A man starts with a velocity of 15m/s and moves with an acceleration of 2m/s^2.what distance does he cover in the fifth second? What distance does he cover in 10s
his distance, after t seconds, is
s(t) = 15t + t^2
The 5th second is the time between the end of the 4th second and the end of the 5th second. So, the distance covered is
s(5)-s(4) = (15*5+5^2) - (15*4+4^2) = 100-76 = 24m
The distance covered in the first 10 seconds is thus
s(10)-s(0) = s(10) = 250m
To find the distance a man covers in a specific time, we need to use the equations of motion in physics.
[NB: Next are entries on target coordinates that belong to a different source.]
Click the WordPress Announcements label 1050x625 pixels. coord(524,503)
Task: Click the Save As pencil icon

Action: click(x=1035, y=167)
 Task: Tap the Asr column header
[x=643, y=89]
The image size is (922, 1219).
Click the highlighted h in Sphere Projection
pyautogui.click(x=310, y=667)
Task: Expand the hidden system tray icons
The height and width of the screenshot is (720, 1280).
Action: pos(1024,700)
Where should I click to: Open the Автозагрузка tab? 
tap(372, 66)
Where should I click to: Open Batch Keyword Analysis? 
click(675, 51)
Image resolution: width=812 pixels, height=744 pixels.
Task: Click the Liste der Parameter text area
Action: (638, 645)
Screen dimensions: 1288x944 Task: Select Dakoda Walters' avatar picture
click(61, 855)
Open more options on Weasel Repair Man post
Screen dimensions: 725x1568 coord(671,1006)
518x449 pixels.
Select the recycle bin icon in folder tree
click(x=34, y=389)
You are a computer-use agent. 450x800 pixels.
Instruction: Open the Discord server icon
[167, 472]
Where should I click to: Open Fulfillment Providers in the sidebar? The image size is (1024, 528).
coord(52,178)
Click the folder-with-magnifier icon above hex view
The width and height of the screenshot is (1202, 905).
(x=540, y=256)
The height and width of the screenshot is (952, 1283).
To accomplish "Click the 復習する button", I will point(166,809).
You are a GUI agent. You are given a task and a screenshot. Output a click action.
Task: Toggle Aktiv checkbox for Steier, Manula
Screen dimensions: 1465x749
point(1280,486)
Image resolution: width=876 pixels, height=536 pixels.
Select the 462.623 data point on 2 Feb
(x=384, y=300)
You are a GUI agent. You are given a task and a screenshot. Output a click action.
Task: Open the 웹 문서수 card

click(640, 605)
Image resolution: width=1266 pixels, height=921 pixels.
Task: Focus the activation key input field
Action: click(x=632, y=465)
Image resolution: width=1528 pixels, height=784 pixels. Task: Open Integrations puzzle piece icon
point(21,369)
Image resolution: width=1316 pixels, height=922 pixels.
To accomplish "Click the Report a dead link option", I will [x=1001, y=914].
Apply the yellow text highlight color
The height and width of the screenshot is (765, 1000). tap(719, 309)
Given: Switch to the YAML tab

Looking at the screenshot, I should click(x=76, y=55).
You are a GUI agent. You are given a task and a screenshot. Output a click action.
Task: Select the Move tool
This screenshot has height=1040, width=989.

In this case, we can use the equation:
distance = initial velocity * time + (0.5 * acceleration * time^2)
Let's calculate the distance covered in the fifth second:
Given:
Initial velocity (u) = 15 m/s
Acceleration (a) = 2 m/s^2
Time (t) = 5 seconds
Plugging these values into the equation, we have:
distance = (15 * 5) + (0.5 * 2 * (5^2))
distance = 75 + (0.5 * 2 * 25)
distance = 75 + 25
distance = 100 meters
Therefore, the man covers a distance of 100 meters in the fifth second.
Now, let's calculate the distance covered in 10 seconds:
Given:
Initial velocity (u) = 15 m/s
Acceleration (a) = 2 m/s^2
Time (t) = 10 seconds
Using the same equation:
distance = (15 * 10) + (0.5 * 2 * (10^2))
distance = 150 + (0.5 * 2 * 100)
distance = 150 + 100
distance = 250 meters
Therefore, the man covers a distance of 250 meters in 10 seconds.